* YOUR OBJECTIVE:
The listing below begins with the first line you should copy; stop after the line containing "Task: Click the prime logo icon", and drop every picture.

* ENTRIES SUPPLIED:
◇ ◇ ◇
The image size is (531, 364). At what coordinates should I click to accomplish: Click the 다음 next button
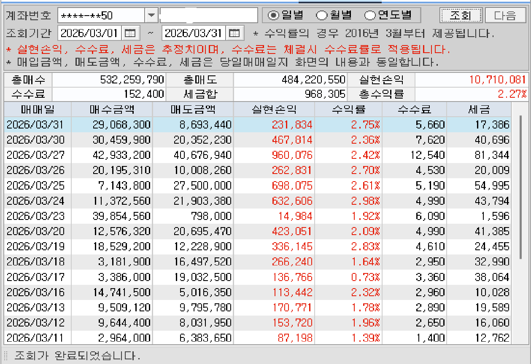coord(505,16)
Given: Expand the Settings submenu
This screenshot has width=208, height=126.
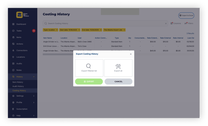Looking at the screenshot, I should tap(34, 96).
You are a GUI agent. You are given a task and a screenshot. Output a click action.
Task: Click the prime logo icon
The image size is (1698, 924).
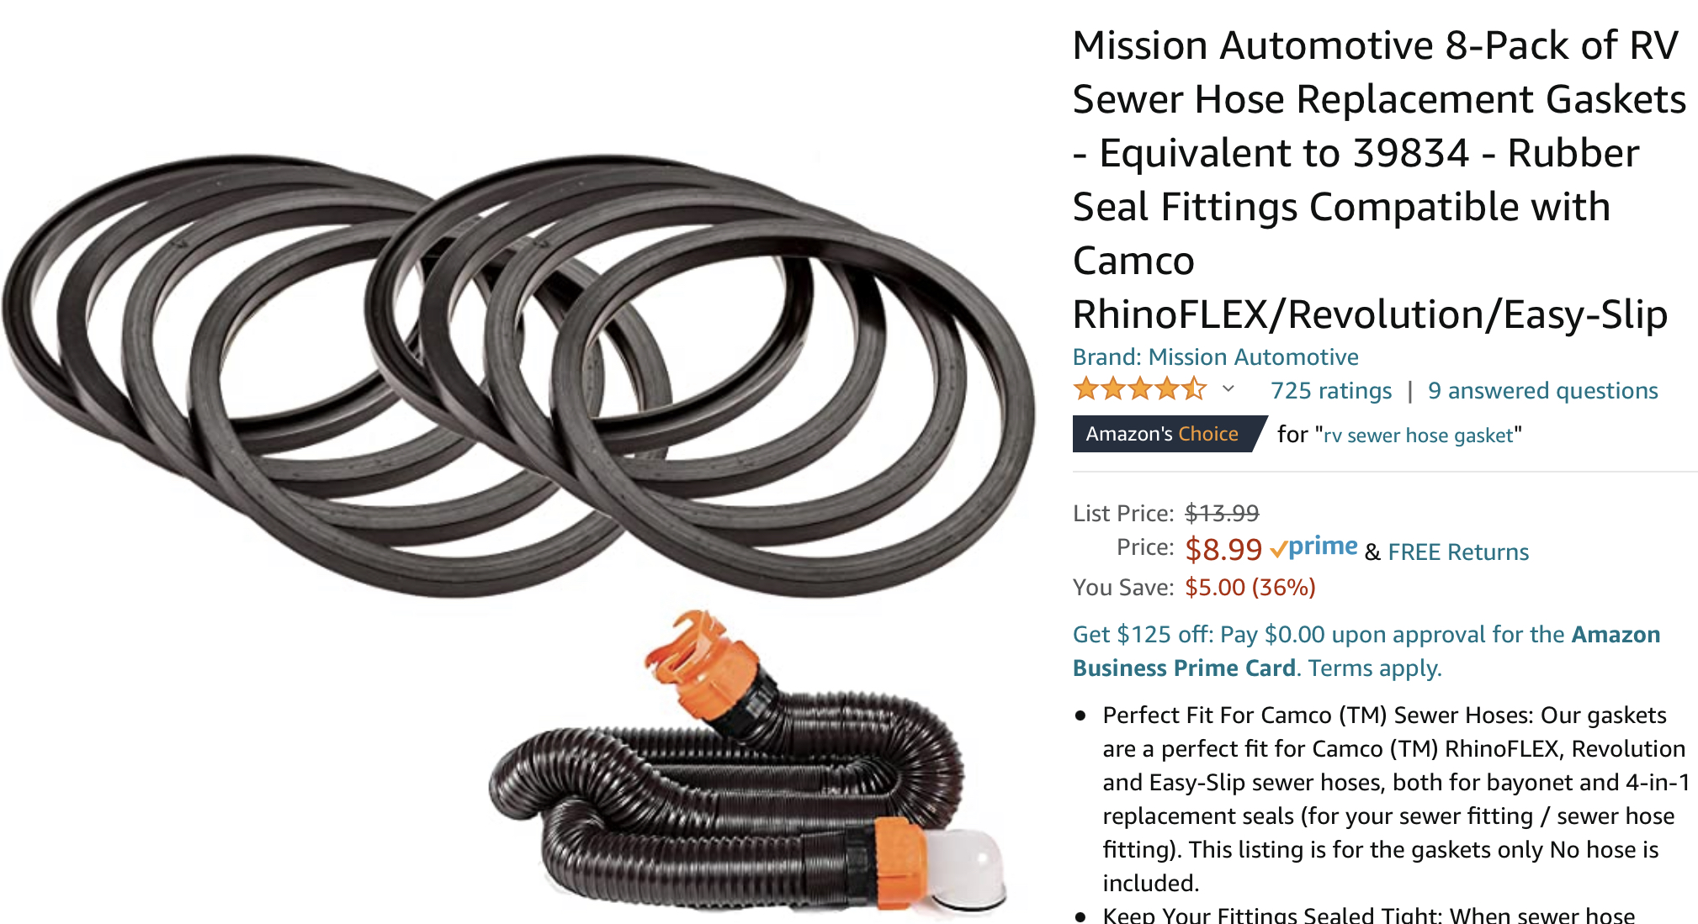1313,547
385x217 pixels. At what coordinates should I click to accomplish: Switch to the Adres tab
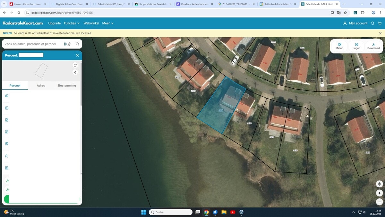[41, 86]
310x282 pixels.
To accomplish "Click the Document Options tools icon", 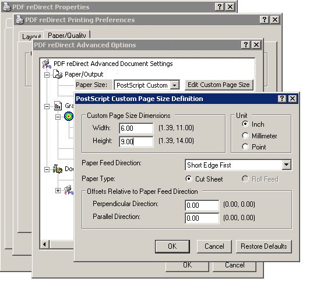I will pyautogui.click(x=58, y=169).
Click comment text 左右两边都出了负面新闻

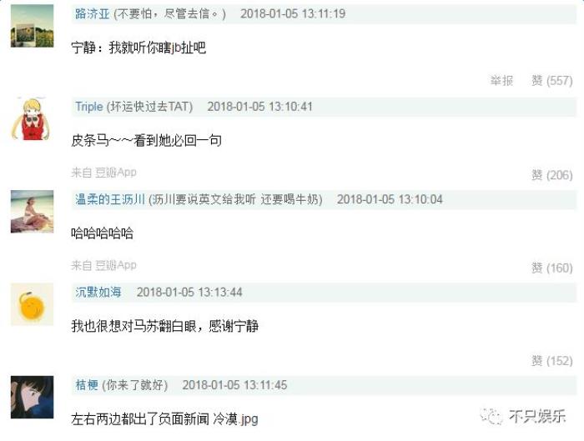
◇ ◇ ◇
* WORKED SOLUTION:
The image size is (531, 364). At what coordinates should I click to accomplish: Click the 다음 next button
coord(505,16)
Given: Expand the Settings submenu
This screenshot has width=208, height=126.
Looking at the screenshot, I should tap(34, 96).
You are a GUI agent. You are given a task and a screenshot. Output a click action.
Task: Click the prime logo icon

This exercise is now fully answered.